Both of the proposed approaches are mainly based on information contained in the users’ timelines, which can be conveniently retrieved through the free Twitter API service (compared to fetching the list of friends for each node as in the traditional approach, which is a substantially more time-consuming task);
The source code is freely available on GitHub (https://github.com/paolazola/Interaction-strength-analysis-to-model-retweet-cascade-graphs).

In Section 2 we provide a detailed overview on previous work about information propagation and retweet cascade prediction. Then, in Section 3 the proposed IS concept is described jointly with the ISN model; in Section 4 we report the description of the ISN-AF approach. Section 6 details the dataset, and Section 7 reports the analysis of the results related to the IS metrics; and the comparison among the proposed ISN and ISN-AF with respect to the baseline are in Section 8. Finally, Section 9 concludes the paper.

2. Related Work

In Table 1 we report a summary, in chronological order, of a sample of previous work about information propagation on Twitter. Table 1 is composed of 14 columns, and each row represents a previous study, reported in the column Study. The second column named Target describes the paper scope with the acronyms reported in the table footnotes; then the columns Dataset, Dataset Size and Dataset Collection Date describe the datasets used. The following eight columns refer to a series of features which have been evaluated (X) or not (-) in the corresponding work. Finally, the column Method reports the acronym of the model proposed by the paper in the respective row. As Table 1 shows, the majority of works has focused on predicting retweet engagement (REP) in terms of total number of retweets. Other studies conducted a joint analysis between tweet information cascade (TIC) and REP, assuming that the retweet chains can be deducted from tweet content.

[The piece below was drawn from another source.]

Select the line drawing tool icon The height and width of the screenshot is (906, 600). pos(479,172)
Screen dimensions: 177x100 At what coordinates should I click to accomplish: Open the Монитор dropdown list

For instance, [13,15] derived the retweet propagation paths assuming that the user’s “ScreenName” reported in the text, such as “RT@ user ScreenName” indicates the user whose messagethe current user has read. However, as argued by [16], this assumption is mostly inaccurate. Moreover, the user information held in the current Twitter API is only related to the actual user retweeting the message and the original tweet author, thereby ignoring intermediate accounts [11]. More reliable retweet information cascades are the ones that merge temporal and social network information [18]. Scholars widely investigated factors affecting user retweet behavior (RB), finding that accounts with higher numbers of followers tend to be retweeted more often. However, there is not agreement on the minimum number of followers needed to be regarded as an “influencer” [6,16]. A relevant study in this field is [11], which analyzed four different options based on followed accounts to derive the possible retweet graph. Since there is no ground truth to compare the possible cascade options, the authors evaluated the options computing two metrics: the connectivity-rate and the root-fragmented-rate. Other works proposed the use of additional features, such as users’ metadata (e.g., number of followers, number of friends, status count, etc.) [19,20], text and topic similarity features [13], location information [23,31] and tweeting behavior (e.g., incidence of tweets or retweets in the user’s activity) [7]. Only two studies [24,31], as far as we know, integrated in the retweeting dynamic analysis the impacts of social relationships measured as the intensity of the interactions between two users. However, in both works [24,31], the authors measured the interactions in terms of retweets, which are, accordingly to the actual Twitter API information, not completed and miss intermediate steps introducing a bias. Thus, in this paper, we further refer to this bias as the retweet bias. Nonetheless, as argued by [32], trust between users is an important factor for information dissemination on distributed online social networks.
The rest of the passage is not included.